Your intuition about a projective transform was correct: a projective transformation relates one iteration to the next, they don't even skip a step. A quick experiment with Cinderella verified this pretty easily. By now I even have a proof, so this answer differs greatly from previous versions.

Cinderella screenshots with labels used below

Mapping corners for one step

This section is a proof that the transformation mapping the outer pentagram to the inner one is in fact a projective transformation. If you prefer to simply take my word for it, feel free to skip to the next section.

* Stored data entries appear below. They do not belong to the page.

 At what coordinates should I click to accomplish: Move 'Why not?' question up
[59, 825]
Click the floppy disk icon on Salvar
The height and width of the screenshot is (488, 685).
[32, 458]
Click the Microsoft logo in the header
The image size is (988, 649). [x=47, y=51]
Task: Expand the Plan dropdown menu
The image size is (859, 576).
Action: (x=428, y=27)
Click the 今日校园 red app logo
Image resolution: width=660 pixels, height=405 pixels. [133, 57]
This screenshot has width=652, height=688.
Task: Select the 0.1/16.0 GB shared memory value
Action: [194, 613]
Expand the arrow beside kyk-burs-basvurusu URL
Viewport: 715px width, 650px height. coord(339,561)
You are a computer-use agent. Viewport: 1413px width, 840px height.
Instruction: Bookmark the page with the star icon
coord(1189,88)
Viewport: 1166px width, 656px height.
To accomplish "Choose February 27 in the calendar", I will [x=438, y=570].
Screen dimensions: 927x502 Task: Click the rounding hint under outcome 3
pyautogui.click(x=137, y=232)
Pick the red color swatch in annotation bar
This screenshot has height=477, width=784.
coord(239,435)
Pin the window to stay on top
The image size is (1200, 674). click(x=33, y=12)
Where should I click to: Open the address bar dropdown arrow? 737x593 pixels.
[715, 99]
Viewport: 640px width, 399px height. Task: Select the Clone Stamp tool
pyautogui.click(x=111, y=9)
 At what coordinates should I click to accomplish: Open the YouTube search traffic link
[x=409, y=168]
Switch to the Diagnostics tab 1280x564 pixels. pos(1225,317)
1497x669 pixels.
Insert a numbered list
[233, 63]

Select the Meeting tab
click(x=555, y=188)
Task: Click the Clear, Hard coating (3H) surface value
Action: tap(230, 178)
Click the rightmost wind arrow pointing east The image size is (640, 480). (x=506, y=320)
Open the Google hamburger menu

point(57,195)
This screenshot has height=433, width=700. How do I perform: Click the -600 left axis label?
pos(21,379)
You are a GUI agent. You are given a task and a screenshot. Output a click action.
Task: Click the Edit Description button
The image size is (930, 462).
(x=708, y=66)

A projective transformation is uniquely defined by the images of four points, no three of which may be collinear. So suppose you define the projective map $T$ using the following four points:

\begin{align*} A_1&\mapsto A_2& B_1&\mapsto B_2& C_1&\mapsto C_2& D_1&\mapsto D_2 \end{align*}

Now you know that $T$ preserves incidences, so (using $\vee$ to denote “join” and $\wedge$ to denote “meet”) you get

\begin{align*} T(E_2) &= T\bigl((A_1\vee B_1)\wedge(C_1\vee D_1)\bigr) \\&=\bigl(T(A_1)\vee T(B_1)\bigr)\wedge(T(C_1)\vee T(D_1)\bigr) \\&=(A_2\vee B_2)\wedge(C_2\vee D_2) = E_3 \end{align*}

You may also know that a projective transformation will preserve cross ratios. Therefore you get $(A_1,B_1;E_2,C_2)=(A_2,B_2;E_3,T(C_2))$. So once you know $A_2$, $B_2$ and $E_3$ (as we do), the point $T(C_2)$ with relations to these has to be fixed. You can construct this point, using the fact that a perspectivity will preserve cross ratios. A perspectivity centered at $D_2$ will map

\begin{align*} A_1&\mapsto B_2& E_2&\mapsto C_3& C_2&\mapsto E_3& B_1&\mapsto A_2 \end{align*}

This is a reversal of points, but reversing the order of points in the cross ratio will not change its value. So by now you have fixed $E_3$ by intersecting two lines, and now have shown $T(C_2)$ to be the intersection of $A_2\vee B_2$ with $D_2\vee E_2$. Therefore you now know that $T(C_2)=C_3$. With a similar argument you get $T(B_2)=B_3$. And now you can use these to construct $T(E_1)$:

\begin{align*} T(E_1) &= T\bigl((A_1\vee B_2)\wedge(D_1\vee C_2)\bigr) \\&=\bigl(T(A_1)\vee T(B_2)\bigr)\wedge(T(D_1)\vee T(C_2)\bigr) \\&=(A_2\vee B_3)\wedge(D_2\vee C_3) = E_2 \end{align*}

So at this point you know that the fifth point of the outer pentagram will be mapped to the fifth corner of the inner pentagon, even though only the other four points define that map.

Iterative transformations

So what is the transformation which maps the second to the third pentagram? It is the same: as that transformation preserves incidence, it maps the first pentagram and its inscribed pentagram to the second pentagram and its inscribed pentagram, i.e. the third pentagram. So you are in fact asking about the limit of repeated applications of a single transformation.

Limit case

Now consider the limit case. Your projective transformation $T$ is a $3\times 3$ matrix, and its eigenvectors correspond to the fixed points of the transformation. Consider the diagonal form of that matrix. Repeating the transformation means taking powers of that diagonal matrix. But as we are dealing with homogenous coordinates, you can rescale that matrix arbitrarily. This means that in the long run, only the eigenvalue with the maximal absolute value will have any contribution, the other two eigenvalues will converge to zero after rescaling.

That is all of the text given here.